● Work instructions
Each record below is to be copied word for word, with pictures removed.
┌─ Extracted information
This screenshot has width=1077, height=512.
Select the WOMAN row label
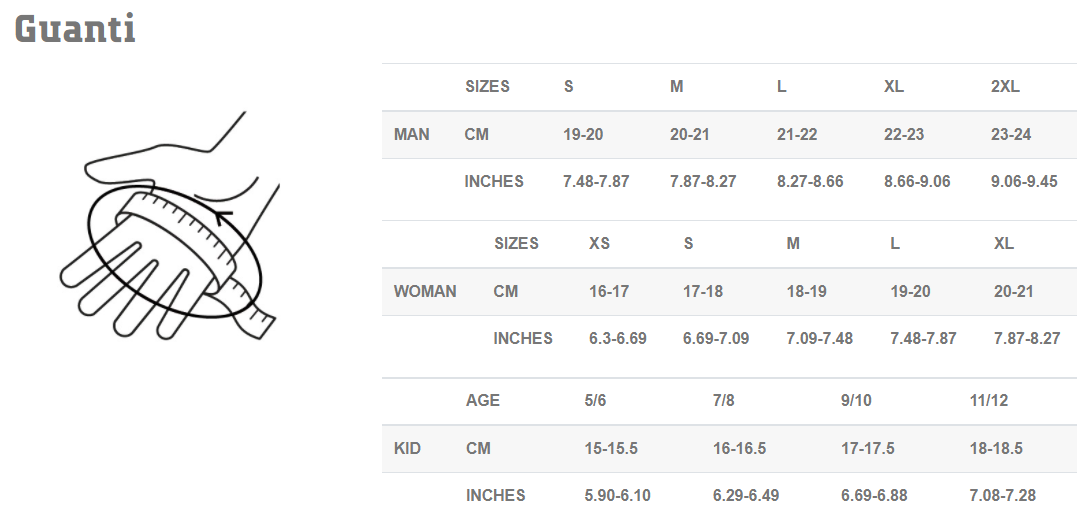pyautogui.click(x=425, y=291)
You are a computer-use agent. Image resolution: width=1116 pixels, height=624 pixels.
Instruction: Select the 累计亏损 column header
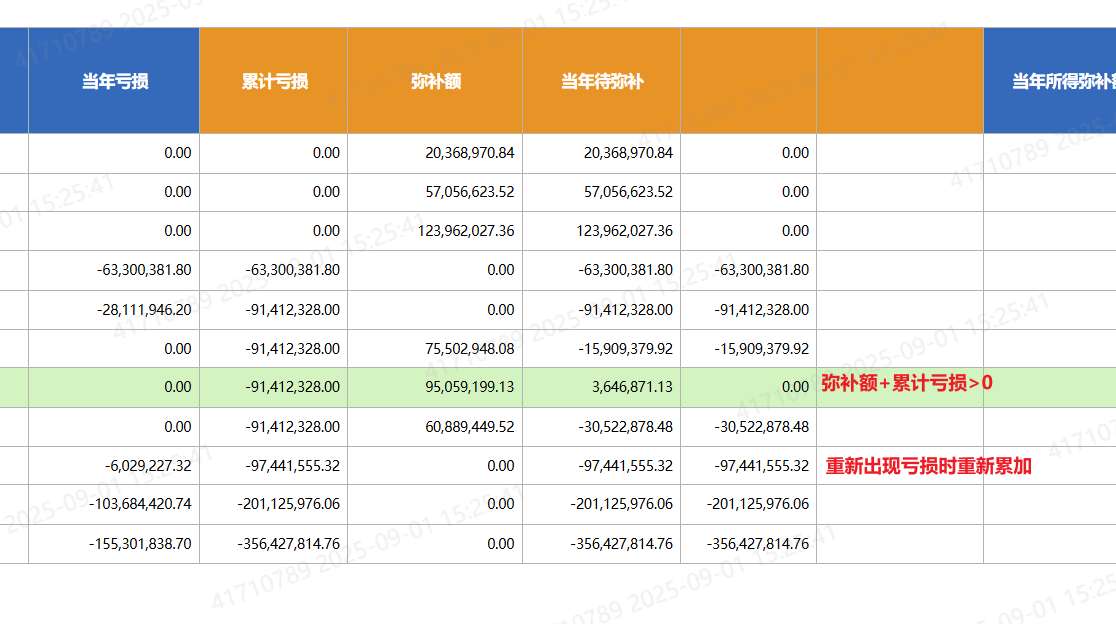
└─
● Solution to the exercise
This screenshot has width=1077, height=512.
Select the WOMAN row label
pyautogui.click(x=425, y=291)
You are a computer-use agent. Image resolution: width=1116 pixels, height=624 pixels.
Instruction: Select the 累计亏损 column header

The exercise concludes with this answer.